Clay sat and viewed Fredric March again, but this time as Dr. Jekyll, mutating for the first time into the chunky fiend Hyde without the crucial potion—a scene never released, along with another sequence where Jekyll witnessed the bloody mauling of a songbird by a cat, a scene that serves as the catalyst for another gruesome transformation.

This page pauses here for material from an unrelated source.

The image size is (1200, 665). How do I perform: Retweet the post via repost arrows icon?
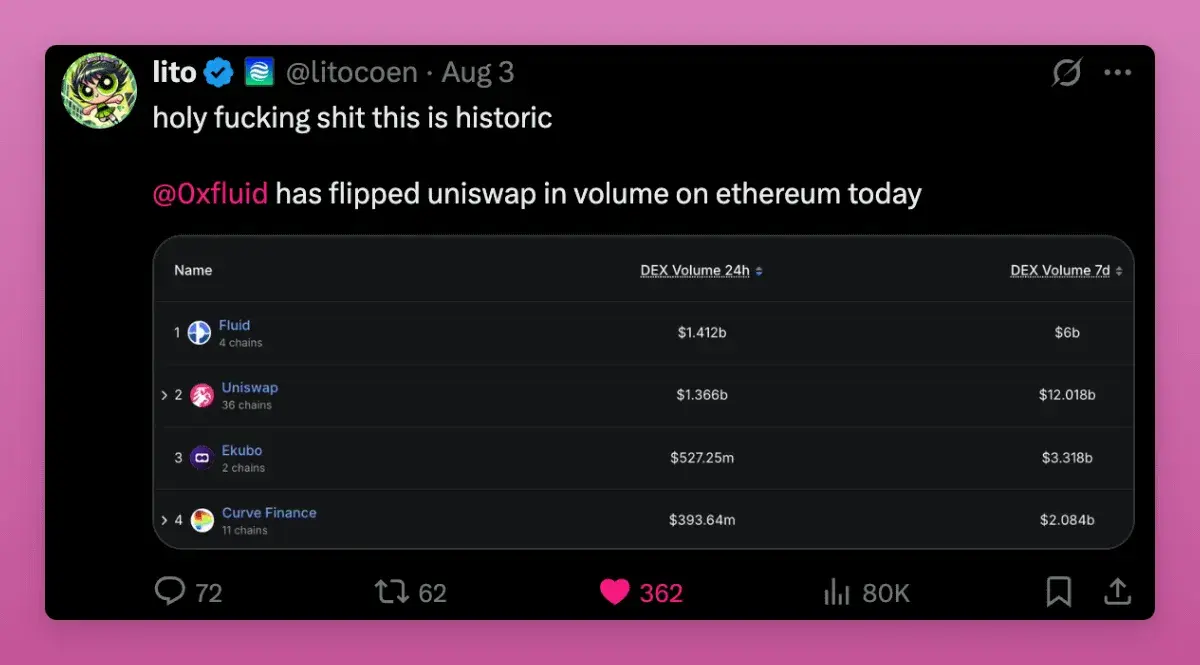[392, 592]
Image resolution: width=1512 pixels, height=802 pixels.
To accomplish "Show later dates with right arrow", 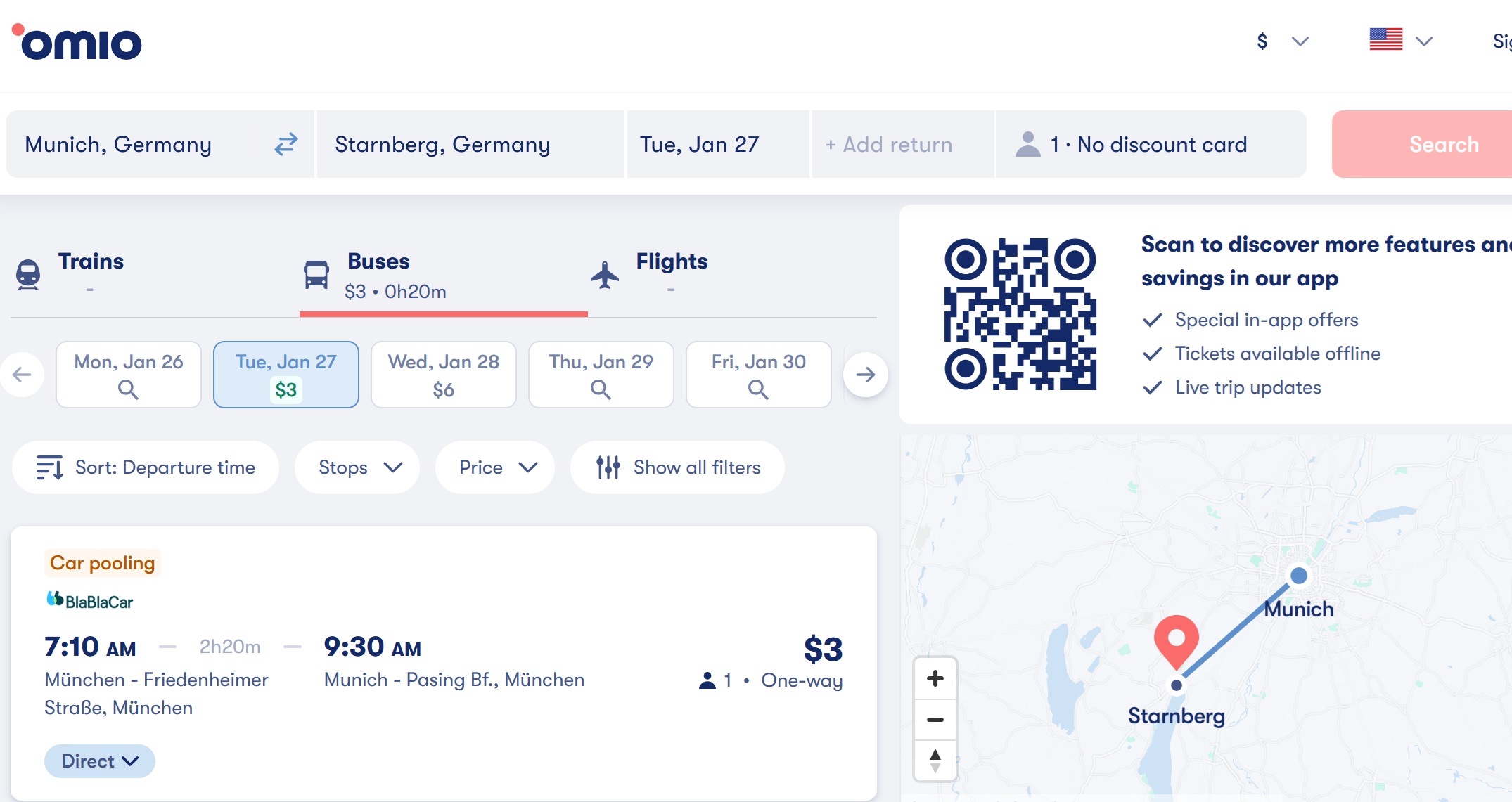I will pyautogui.click(x=865, y=375).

He watched a print of Murnau’s premier vampire movie, Nosferatu—not the remake—clearly not from the 1922 pirate negatives; in short, an impossibility. Bram Stoker’s widow had recognized Murnau’s film as an unabashed plagiarism of her husband’s novel, Dracula, and won the right in court to have all extant prints and negatives of Nosferatu destroyed. The film survived only because film pirates had already hoarded illegal prints, and it was from these less-than-perfect “originals” that all subsequent prints came. Yet what Clay watched was a crystal-sharp, first-generation original, right down to the title cards.
He saw Lon Chaney Jr. as Lawrence Stewart Talbot, wrestling a cathedral-sized grizzly bear in The Wolf Man. Not the remake. He watched a version of Invasion of the Body Snatchers a full five minutes longer than normal. Not the remake.
He saw Janet Leigh’s naked breasts bob wetly as she cowered through her butcher-knife finish in an incarnation of Hitchcock’s Psycho that was one whole reel more complete. He wondered idly when they would get around to grinding out a tacky remake of this classic as well, before he actually thought about it and realized that second-rate producers had been trying and failing for years.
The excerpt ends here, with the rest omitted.